Bugün için tamamen ortadan kaldırılması mümkün değildir. Son yıllardaki çalışmalar gebelik öncesi dönemde alınan Folik Asit vitamini ile bu hastalığın önemli ölçüde önlenebileceğini göstermiştir. Günümüzde birçok gelişmiş ülkede tüm anne adayları daha gebe kalmadan önce Folik asit almaya başlamaktadır. Çünkü anne gebe kaldığını öğrendikten sonra artık spina bifidayı önlemek için zaman geçmiş olmaktadır.
Bebeğin
spina bifidalı olup olmadığını anlamak için hamileliğin 16-18.
haftaları arasında bir kan testi (AFP) ve Ayrıntılı Ultrason incelemesi
yapılması gerekir. Bunlarla bebek spina bifidalı ise %75-80 oranında tanı
koyulur. Aile bu konuda bilgili ve deneyimli bir doktor ile konuşarak bu
dönemde gebeliği sonlandırmaya karar verebilir. Ancak ileride farklı bir
yaşamın kendilerini beklediğini bilmelerine rağmen gebeliği sürdürmeyi ve
bebeklerine ellerinden geldiğince iyi şekilde bakmayı seçen çok sayıda aile de mevcuttur.

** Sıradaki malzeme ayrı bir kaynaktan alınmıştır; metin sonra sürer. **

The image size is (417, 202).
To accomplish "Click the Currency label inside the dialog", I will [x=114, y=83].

Bu durumda hekime düşen görev buna saygı göstererek aileyi en iyi şekilde
bilgilendirmek ve bebeğin uygun şartlarda doğarak tıbbi müdahalelerinin
yapılmasına olanak sağlamaktır.
Türkiye’de Durum
Türkiye’de hamile kadınların beslenme durumlarının iyi olmadığını gösteren çalışmalar mevcuttur. Bir çalışmada, eksikliğinin spina bifidaya neden olduğu artık kabul edilen Folik asit (B grubu bir vitamin) gebelerin %60’ında eksik bulunmuştur. Bunun yanında diğer önemli vitaminlerde de ciddi eksiklikler saptanmıştır. Bu kaynaklar derneğimizden edinilebilir.

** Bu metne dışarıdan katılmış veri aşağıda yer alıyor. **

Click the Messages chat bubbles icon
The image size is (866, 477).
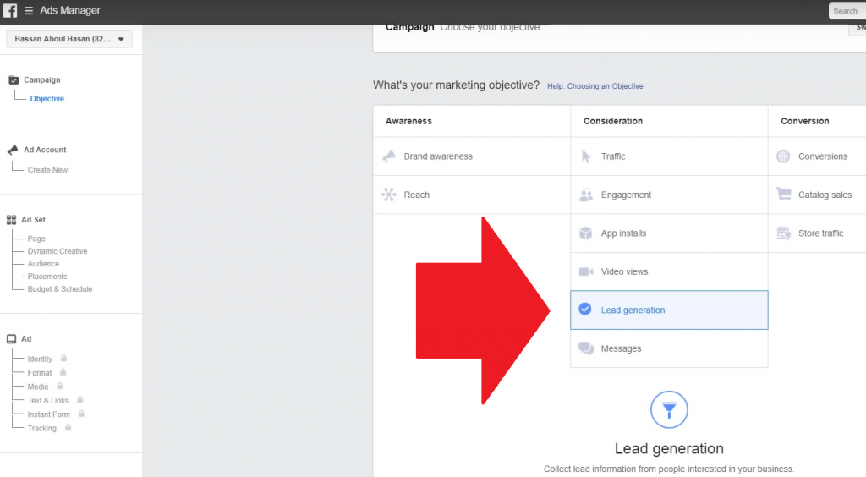[x=586, y=348]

Türkiye’de halen spina bifidalı bebeklerin büyük çoğunluğu doğumdan önce teşhis edilemeden doğmaktadır. Burada sorumluluk, doğum öncesinde ve hamilelikte, hekime veya Ana-Çocuk Sağlığı Merkezleri’ne başvurmamış ise ailededir. Ancak ne yazık ki düzenli olarak hekim kontrolünde hamileliğini geçiren ve bebeğinin normal olacağı söylenen birçok ailenin de çocuğu spina bifida ile doğmaktadır. Bu durumda 16.-18. haftalarda yapılması gereken testleri yaptırmamış ise sorumluluğun hekime ait olması gerekir. Ancak toplumdaki bilgi eksikliği bu konuda ailelerin hak aramasını engellemektedir.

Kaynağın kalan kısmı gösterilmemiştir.